---- Records for this exercise

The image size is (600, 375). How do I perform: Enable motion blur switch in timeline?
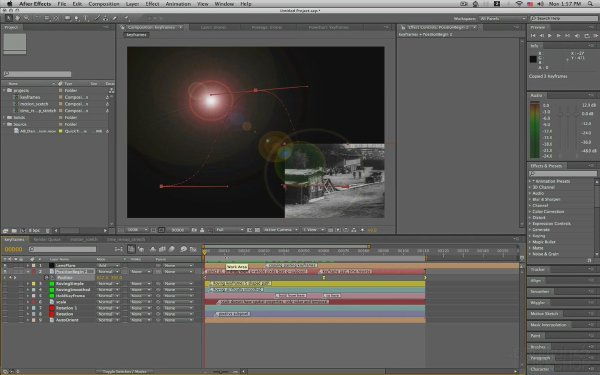(x=171, y=249)
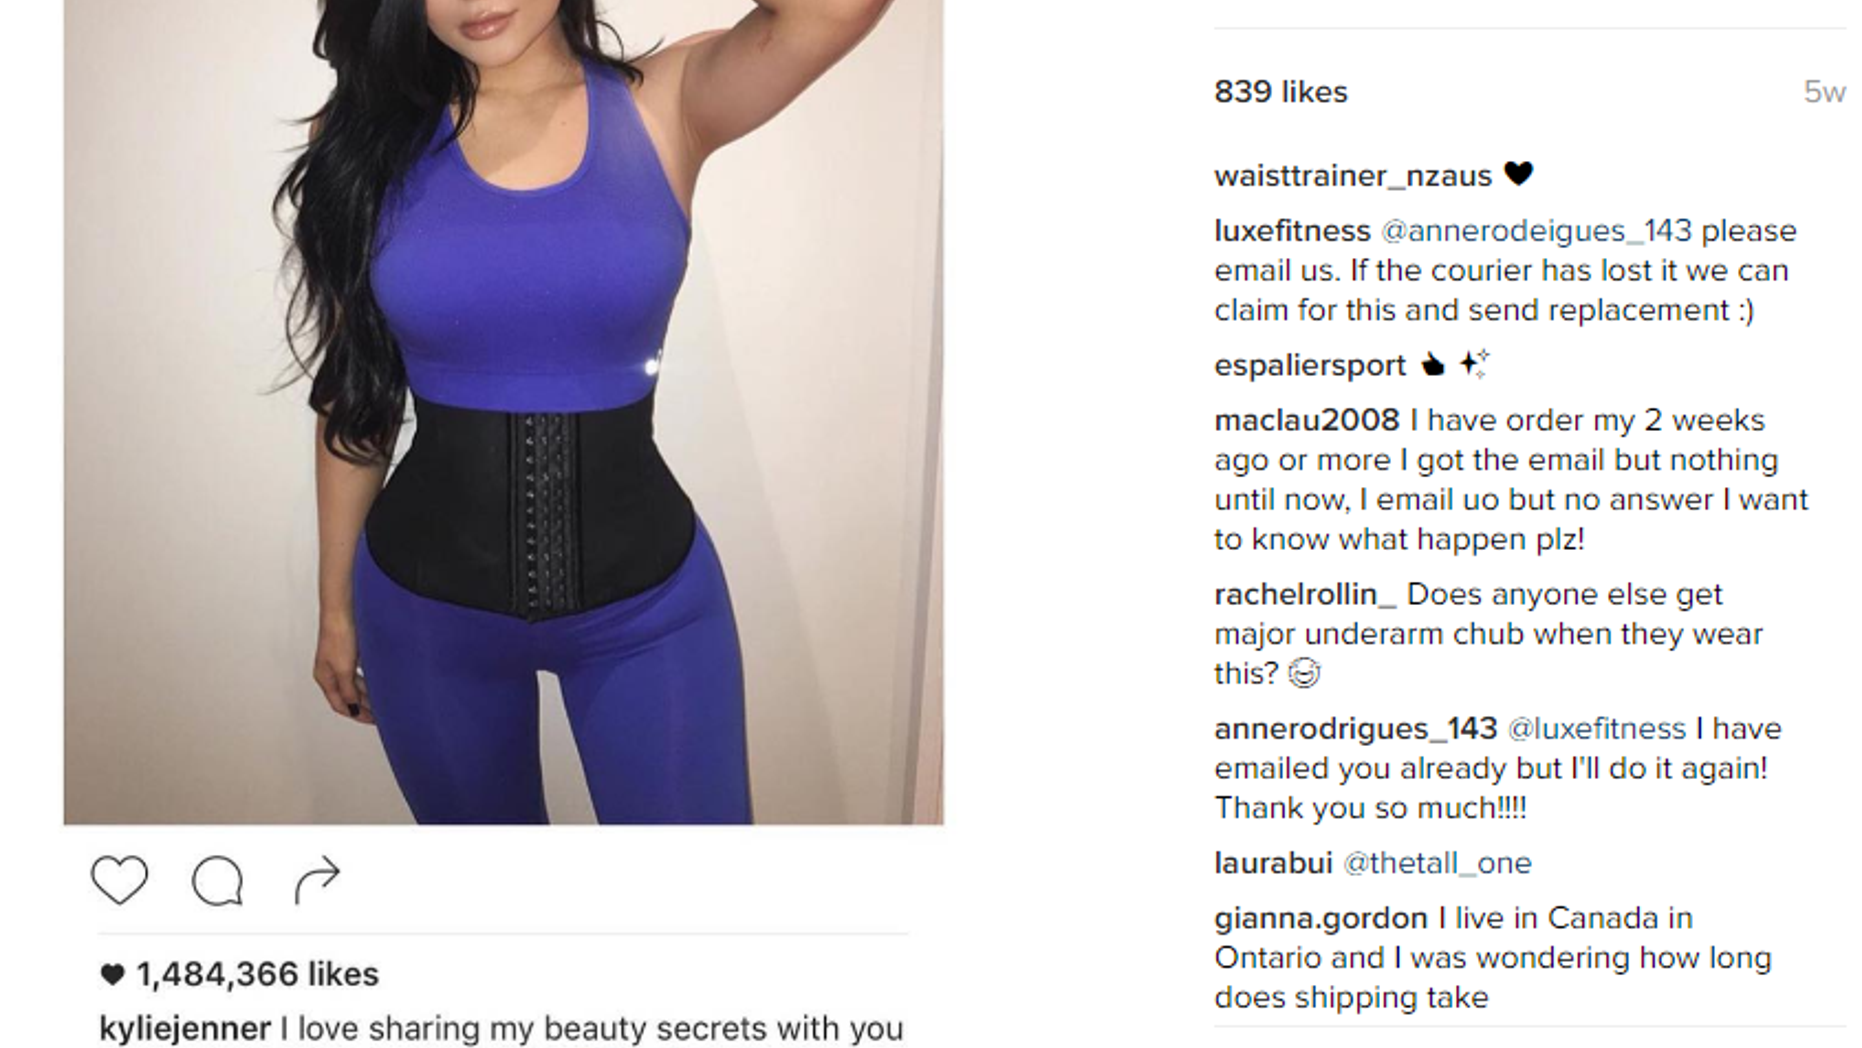Click the 5w post timestamp
This screenshot has width=1862, height=1048.
click(1824, 92)
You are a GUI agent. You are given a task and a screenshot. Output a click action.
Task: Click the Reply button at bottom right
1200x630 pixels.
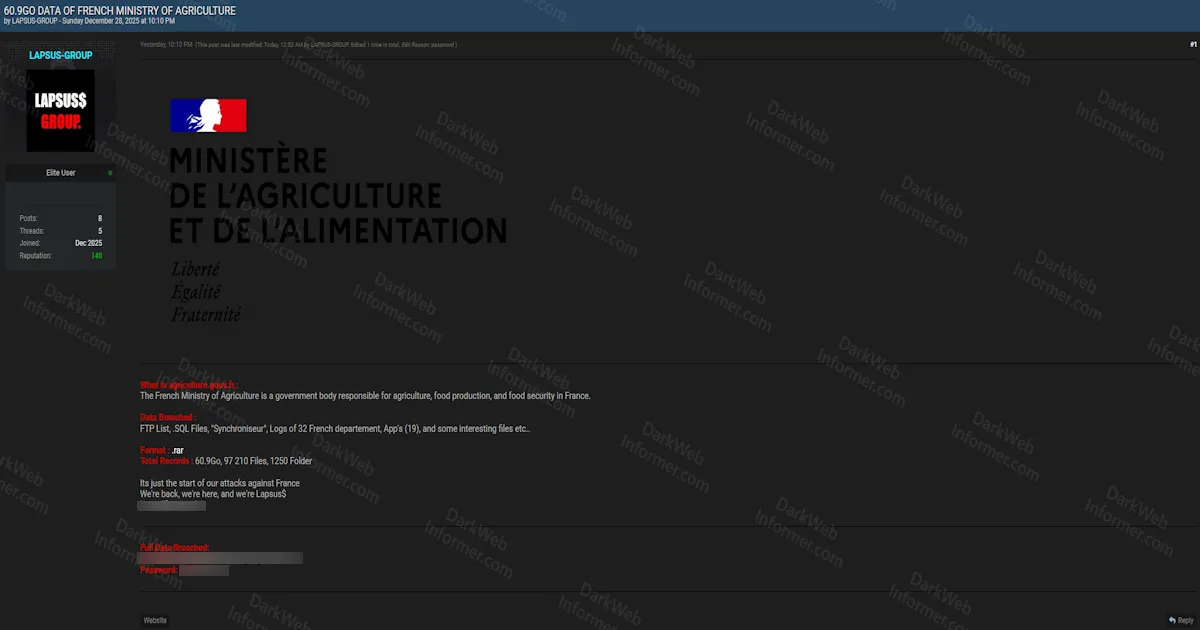pos(1181,620)
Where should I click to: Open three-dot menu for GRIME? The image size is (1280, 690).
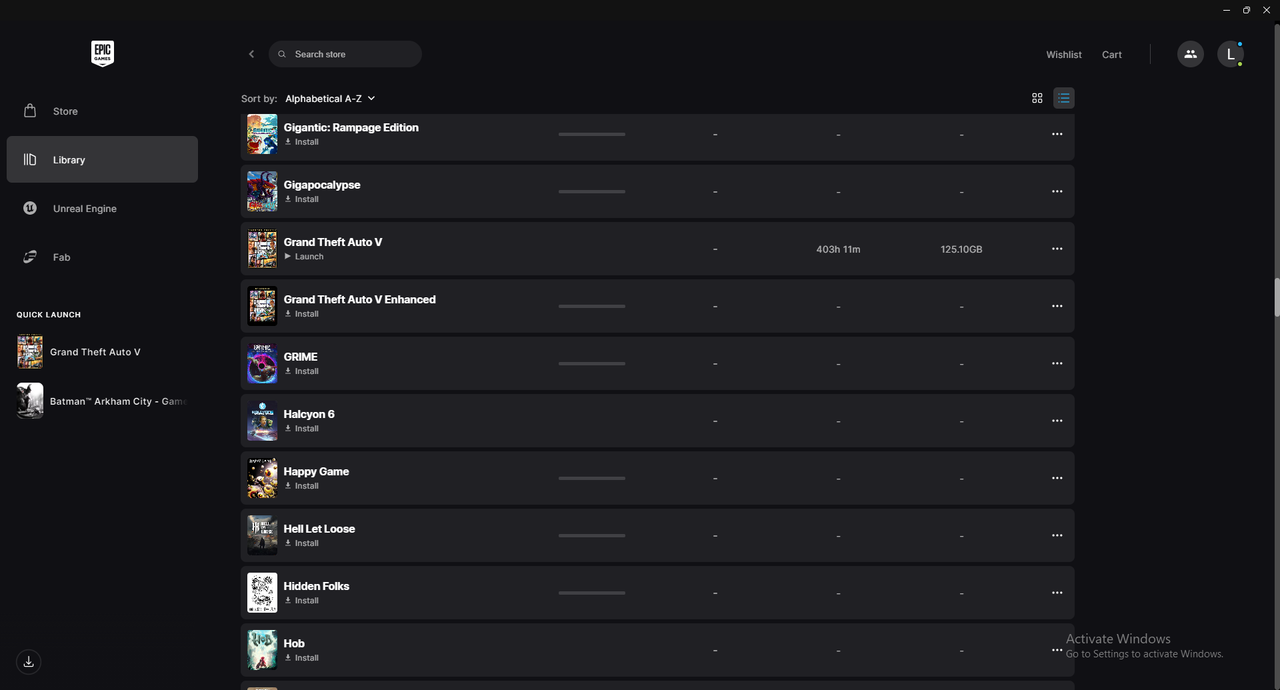[x=1057, y=363]
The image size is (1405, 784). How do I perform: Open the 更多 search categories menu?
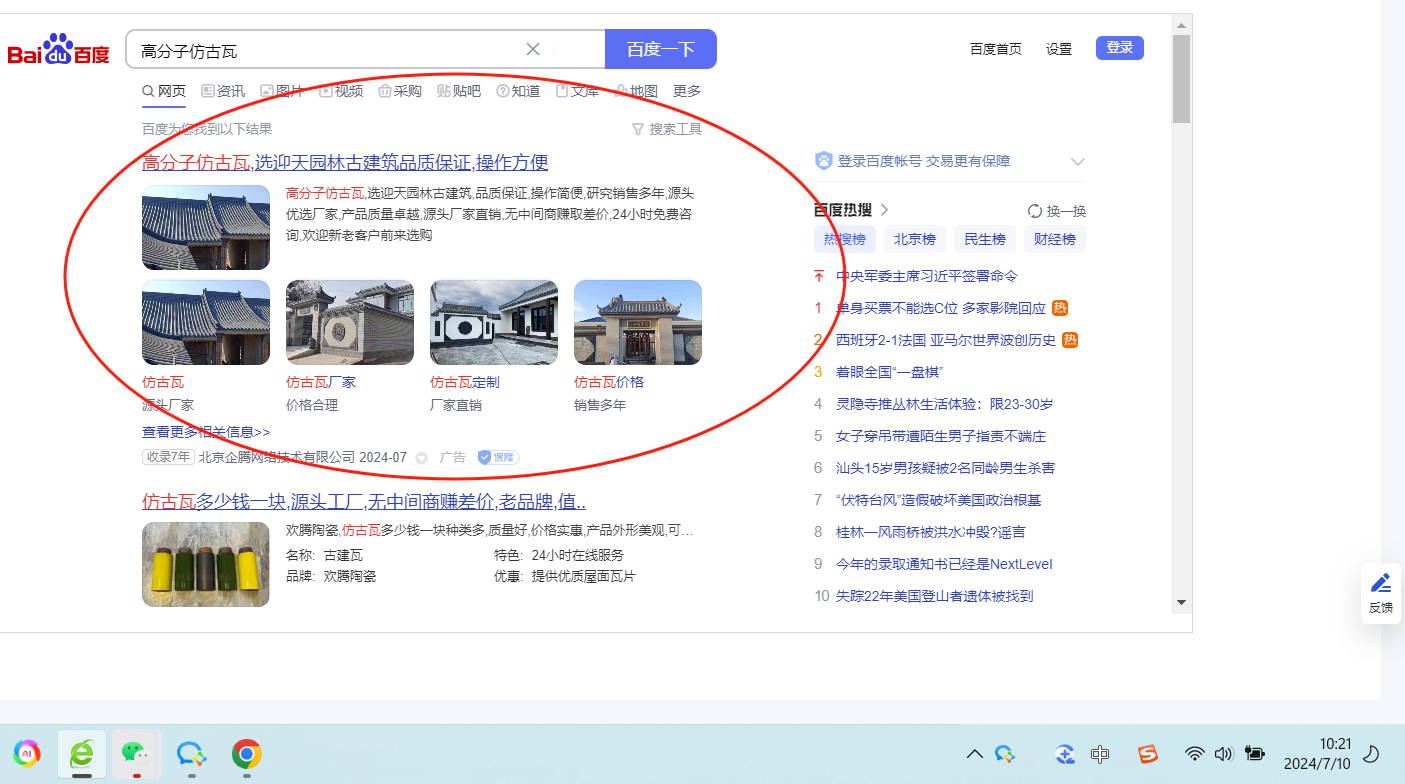(x=687, y=91)
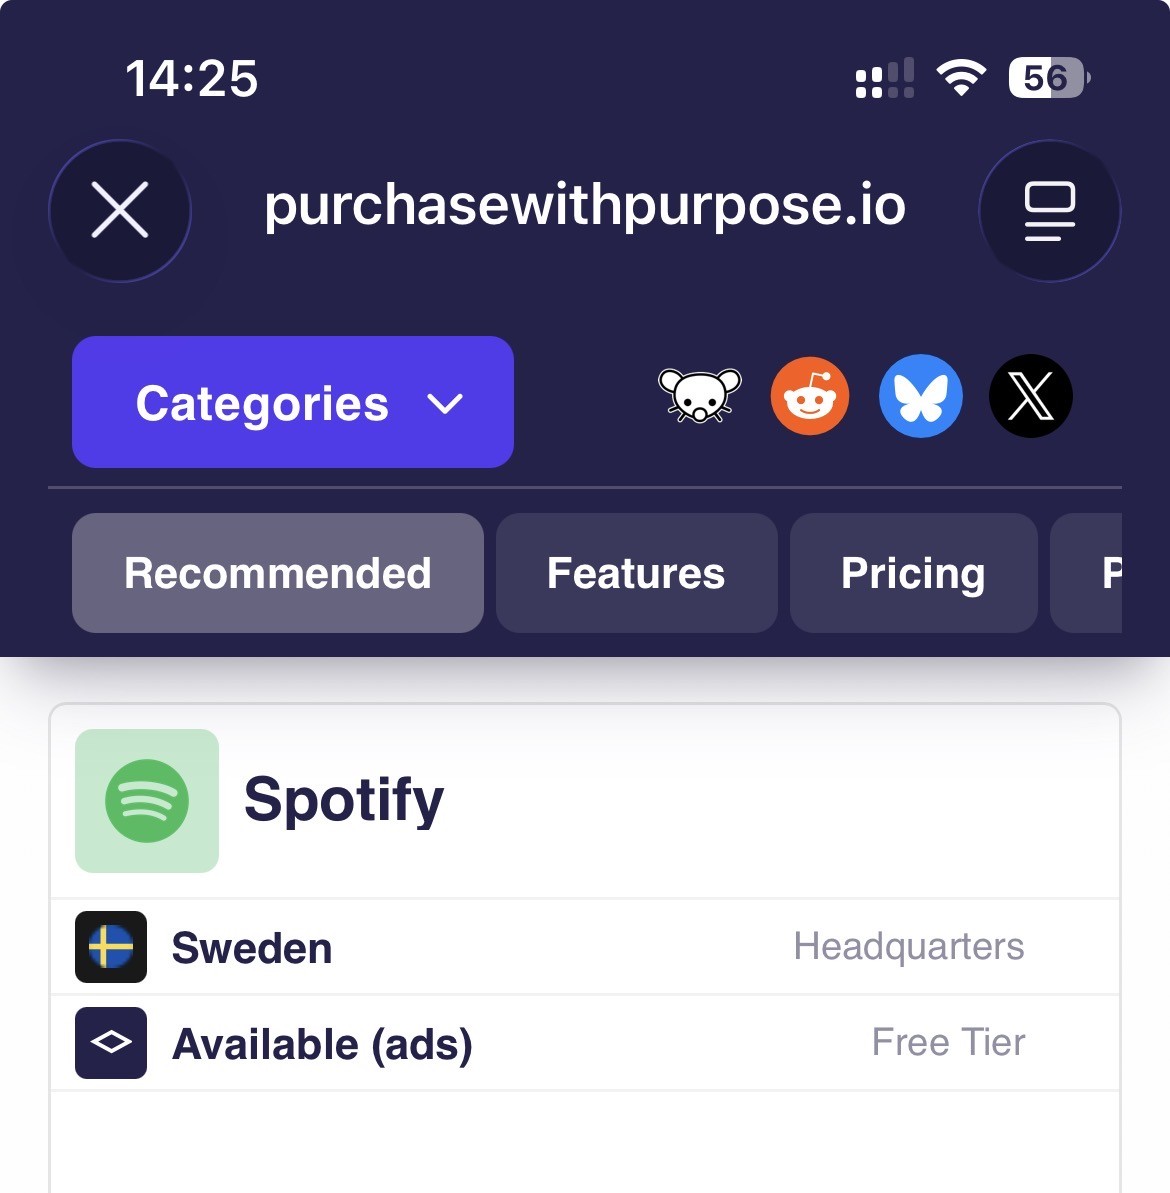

--------

- [Exercise details] The entries above are to be printed again word for word, with every picture removed.

- [Solution below]
The image size is (600, 375). How do I perform: Enable motion blur switch in timeline?
(x=171, y=249)
Click the 5w post timestamp
This screenshot has width=1862, height=1048.
click(1824, 92)
You are a GUI agent. You are given a task and a screenshot. Output a click action.
Task: Click the Reply button at bottom right
1200x630 pixels.
pos(1181,620)
Where should I click to: Open three-dot menu for GRIME? The image size is (1280, 690).
[x=1057, y=363]
The image size is (1405, 784). How do I perform: Open the 更多 search categories menu?
(x=687, y=91)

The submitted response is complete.